-- Start of SELECTED PASSAGE --

Saul Bellow: “We all carry the same load of unwashed plates from life’s banquet.” His widow, Janis Bellow: “It wasn’t just the 80-year-old elder statesman who gave ‘em what for, but also the young man who didn’t hesitate to tell a publisher, “If that’s all you got from reading The Adventures of Augie March I don’t want you even looking at my next book and I’ll go elsewhere.”
Lorin Stein recently spoke about literature at Yale, inspiring bright young minds: “I want to be a writer and my first reaction was, ‘Wow, I need to pick up a book that’s not a textbook from Yale,'” reported one attendee.
I wished that Edwidge Danticat‘s new book of essays, Create Dangerously, felt less like a grab bag, but Scott McLemee finds a connecting thread: “Some of the pieces are personal essays; others are critical reflections on the work of Haitian writers and artists who worked as emigrants. The difference in focus does not involve a difference in tone, however. In either genre, Danticat registers an acute awareness that dislocation or relocation are, after all, common experiences.”
Toni Morrison receives the French Legion of Honor award.
Essays From the Nick of Time, a collection of nonfiction pieces by Mark Slouka, is one of my favorite books of 2010. Though his interview with the Rumpus is mostly focused on politics, he does discuss wearing two hats as an essayist and a fiction writer: “I can’t tell you anything about myself—why I got married, what I had for breakfast this morning—that isn’t a story. So, aside from certain conventions of voice, a certain stance toward ‘fact,’ I’m not sure the line exists. One side bleeds into the other all the time.” (I’ve read none of Slouka’s fiction; recommendations welcome.)

-- End of SELECTED PASSAGE --

__EXERCISE__: In the literary roundup, why does Mark Slouka say he's not sure a line exists between his essays and his fiction?

-- Start of RAW DATA --

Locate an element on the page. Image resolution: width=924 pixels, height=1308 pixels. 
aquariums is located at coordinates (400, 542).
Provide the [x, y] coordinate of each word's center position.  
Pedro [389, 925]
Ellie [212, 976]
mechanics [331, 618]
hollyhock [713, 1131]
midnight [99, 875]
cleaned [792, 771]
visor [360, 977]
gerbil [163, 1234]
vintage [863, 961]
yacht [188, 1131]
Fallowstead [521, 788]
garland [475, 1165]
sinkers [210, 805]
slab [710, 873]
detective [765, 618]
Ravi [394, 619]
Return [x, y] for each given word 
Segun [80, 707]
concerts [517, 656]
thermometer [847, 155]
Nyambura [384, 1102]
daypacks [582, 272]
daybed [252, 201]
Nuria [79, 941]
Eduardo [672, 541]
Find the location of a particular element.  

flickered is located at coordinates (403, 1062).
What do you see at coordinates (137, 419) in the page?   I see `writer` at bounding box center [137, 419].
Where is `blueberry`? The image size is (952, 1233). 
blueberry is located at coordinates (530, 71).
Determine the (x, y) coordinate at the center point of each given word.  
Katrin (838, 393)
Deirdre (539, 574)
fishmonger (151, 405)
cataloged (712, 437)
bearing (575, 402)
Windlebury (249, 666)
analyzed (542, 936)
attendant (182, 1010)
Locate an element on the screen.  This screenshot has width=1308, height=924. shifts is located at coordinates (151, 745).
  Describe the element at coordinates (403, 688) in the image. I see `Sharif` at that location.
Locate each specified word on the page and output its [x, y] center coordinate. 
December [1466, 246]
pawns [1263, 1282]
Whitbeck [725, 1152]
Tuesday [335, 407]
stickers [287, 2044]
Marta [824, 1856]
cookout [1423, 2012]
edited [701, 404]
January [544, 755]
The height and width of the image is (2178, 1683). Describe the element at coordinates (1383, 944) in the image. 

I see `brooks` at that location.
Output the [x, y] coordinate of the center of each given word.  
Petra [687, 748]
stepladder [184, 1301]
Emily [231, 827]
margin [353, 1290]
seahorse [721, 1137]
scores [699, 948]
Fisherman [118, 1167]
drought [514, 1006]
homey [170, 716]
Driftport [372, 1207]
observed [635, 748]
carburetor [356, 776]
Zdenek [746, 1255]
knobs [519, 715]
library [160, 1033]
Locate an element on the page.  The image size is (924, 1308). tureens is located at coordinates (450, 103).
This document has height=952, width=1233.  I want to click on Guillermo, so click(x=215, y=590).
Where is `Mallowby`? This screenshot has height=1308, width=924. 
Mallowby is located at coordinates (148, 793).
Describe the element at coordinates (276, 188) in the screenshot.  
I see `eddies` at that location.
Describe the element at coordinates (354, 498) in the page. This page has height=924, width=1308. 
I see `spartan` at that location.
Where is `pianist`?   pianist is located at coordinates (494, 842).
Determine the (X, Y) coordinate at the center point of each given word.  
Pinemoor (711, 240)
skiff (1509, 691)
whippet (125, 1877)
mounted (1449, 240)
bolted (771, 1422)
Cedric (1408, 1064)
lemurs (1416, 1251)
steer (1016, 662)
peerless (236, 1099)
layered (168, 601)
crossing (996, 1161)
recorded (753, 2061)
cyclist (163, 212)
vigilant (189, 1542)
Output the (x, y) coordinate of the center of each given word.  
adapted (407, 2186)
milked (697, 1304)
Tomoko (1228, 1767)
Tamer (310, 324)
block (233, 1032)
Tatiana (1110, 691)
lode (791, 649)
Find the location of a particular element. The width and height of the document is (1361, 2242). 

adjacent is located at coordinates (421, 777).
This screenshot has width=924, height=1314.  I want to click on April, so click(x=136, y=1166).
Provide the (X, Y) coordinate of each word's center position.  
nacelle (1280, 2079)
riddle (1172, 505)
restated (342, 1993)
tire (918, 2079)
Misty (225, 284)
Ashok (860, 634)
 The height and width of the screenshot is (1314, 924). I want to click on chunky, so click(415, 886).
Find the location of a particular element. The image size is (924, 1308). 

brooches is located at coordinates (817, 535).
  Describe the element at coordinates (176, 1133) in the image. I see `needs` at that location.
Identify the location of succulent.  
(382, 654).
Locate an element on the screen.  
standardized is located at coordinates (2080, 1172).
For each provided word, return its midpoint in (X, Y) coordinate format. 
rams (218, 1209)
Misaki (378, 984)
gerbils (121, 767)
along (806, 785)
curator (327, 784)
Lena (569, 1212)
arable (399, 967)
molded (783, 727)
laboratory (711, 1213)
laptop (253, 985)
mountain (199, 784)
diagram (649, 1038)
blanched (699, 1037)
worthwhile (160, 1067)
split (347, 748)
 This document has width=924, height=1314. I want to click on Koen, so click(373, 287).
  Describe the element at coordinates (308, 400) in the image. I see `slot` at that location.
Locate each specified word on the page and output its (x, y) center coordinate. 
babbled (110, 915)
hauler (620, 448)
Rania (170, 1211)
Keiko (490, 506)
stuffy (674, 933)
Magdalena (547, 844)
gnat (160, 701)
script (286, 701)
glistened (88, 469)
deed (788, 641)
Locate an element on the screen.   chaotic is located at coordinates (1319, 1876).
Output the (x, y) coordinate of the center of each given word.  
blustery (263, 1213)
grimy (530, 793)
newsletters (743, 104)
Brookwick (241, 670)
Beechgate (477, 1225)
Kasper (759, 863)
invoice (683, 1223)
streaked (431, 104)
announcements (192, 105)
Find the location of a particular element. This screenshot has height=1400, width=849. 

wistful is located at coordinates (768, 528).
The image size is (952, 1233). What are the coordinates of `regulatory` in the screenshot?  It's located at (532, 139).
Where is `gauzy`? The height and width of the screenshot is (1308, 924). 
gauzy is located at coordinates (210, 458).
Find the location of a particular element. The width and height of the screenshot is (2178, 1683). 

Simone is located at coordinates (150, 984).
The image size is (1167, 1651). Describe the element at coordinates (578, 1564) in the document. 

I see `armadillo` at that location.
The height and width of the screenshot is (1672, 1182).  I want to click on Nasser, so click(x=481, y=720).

-- End of RAW DATA --

__RESPONSE TO THIS EXERCISE__: He says he can't tell anything about himself, such as why he got married or what he had for breakfast that morning, that isn't a story. So apart from certain conventions of voice and a certain stance toward "fact," he doubts the line exists, and one side bleeds into the other all the time.